34,800 is a smaller figure than the 46,000 small business independent 
tire dealers estimated in the NPRM.
    I hereby certify that this final rule will not have a significant 
economic impact on a substantial number of small entities. The factual 
basis for the certification is that this final rule will not 
substantively change existing 49 CFR part 574 requirements for small 
businesses that are independent tire dealers. Adherence to the 
electronic collection of information procedures is voluntary for 
independent tire dealers. The statement on the paper form giving Web 
site information about online registration of new tires or other 
electronic means of registration (and the paper form itself) are to be 
provided by the tire manufacturer. If independent dealers choose not to 
adopt electronic tire registration procedures, the responsibilities of 
the independent dealer remains the same, i.e., to pass out the paper 
forms to first purchasers of new tires.

C. National Environmental Policy Act

    NHTSA has analyzed this rulemaking action for the purposes of the 
National Environmental Policy Act.
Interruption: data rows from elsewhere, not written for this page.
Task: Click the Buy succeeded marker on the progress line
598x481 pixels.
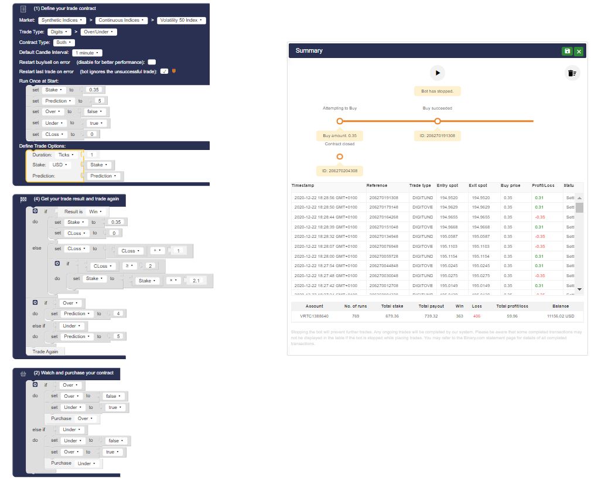Action: click(438, 121)
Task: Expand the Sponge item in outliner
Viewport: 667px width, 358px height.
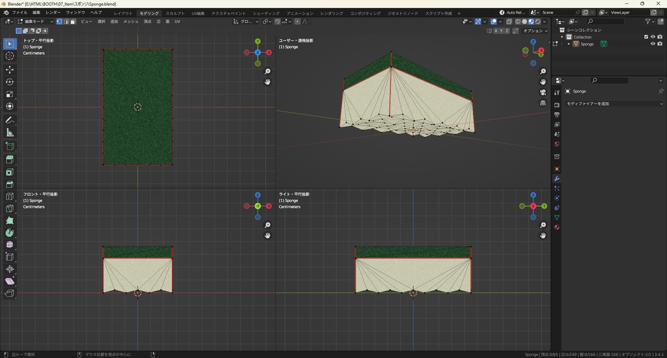Action: pyautogui.click(x=569, y=44)
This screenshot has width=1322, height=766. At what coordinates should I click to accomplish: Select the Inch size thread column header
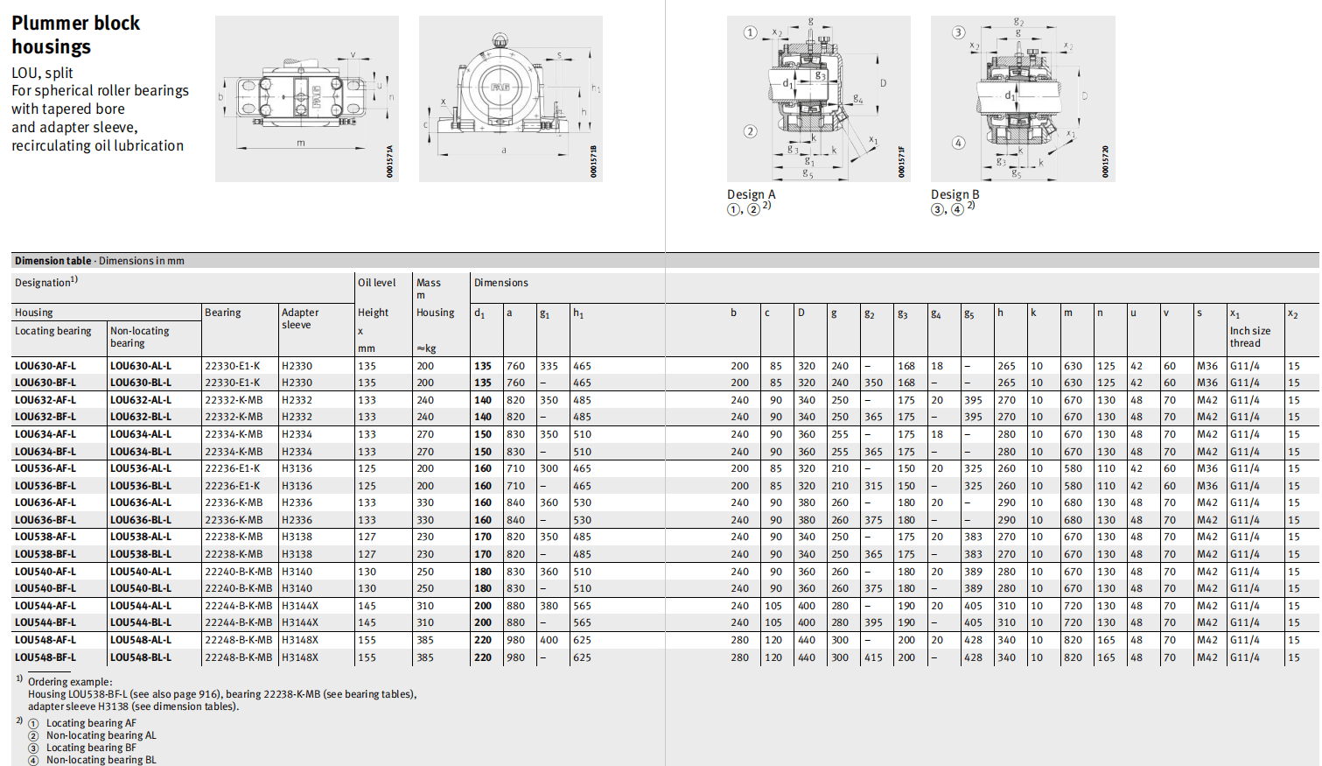click(x=1249, y=336)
The agency has determined that 
implementation of this action would not have any significant impact on 
the quality of the human environment.

D. Executive Order 13132 (Federalism)

    NHTSA has examined today's final rule pursuant to Executive Order 
13132 (64 FR 43255, August 10, 1999) and concluded that no additional 
consultation with States, local governments or their representatives is 
mandated beyond the rulemaking process. The agency has concluded that 
this final rule does not have federalism

[[Page 72367]]

implications because the rule will not have ``substantial direct 
effects on the States, on the relationship between the national 
government and the States, or on the distribution of power and 
responsibilities among the various levels of government.''

E. Executive Order 12988 (Civil Justice Reform)

    With respect to the review of the promulgation of a new regulation, 
section 3(b) of Executive Order 12988, ``Civil Justice Reform'' (61 FR 
4729, February 7, 1996) requires that Executive agencies make every 
reasonable effort to ensure that the regulation: (1) Clearly specifies 
the preemptive effect; (2) clearly specifies the effect on existing 
Federal law or regulation; (3) provides a clear legal standard for 
affected conduct, while promoting simplification and burden reduction; 
(4) clearly specifies the retroactive effect, if any; (5) adequately 
defines key terms; and (7) addresses other important issues affecting 
clarity and general draftsmanship under any guidelines issued by the 
Attorney General. This document is consistent with that requirement.
    Pursuant to this Order, NHTSA notes as follows. The Federalism 
effect of this final rule is discussed above. NHTSA notes further that 
there is no requirement that individuals submit a petition for 
reconsideration or pursue other administrative proceeding before they 
may file suit in court.

F. Paperwork Reduction Act

    Under the Paperwork Reduction Act of 1995, a person is not required 
to respond to a collection of information by a Federal agency unless 
the collection displays a valid Office of Management and Budget (OMB) 
control number. These final changes to the tire registration and 
recordkeeping rule affect the scope of the rule's ``collection of 
information,'' as that term is defined by OMB at 5 CFR part 1320. In 
the January 24, 2008 NPRM (see pages 4167-4168), we described how the 
proposed rule would affect the scope of the collection of information.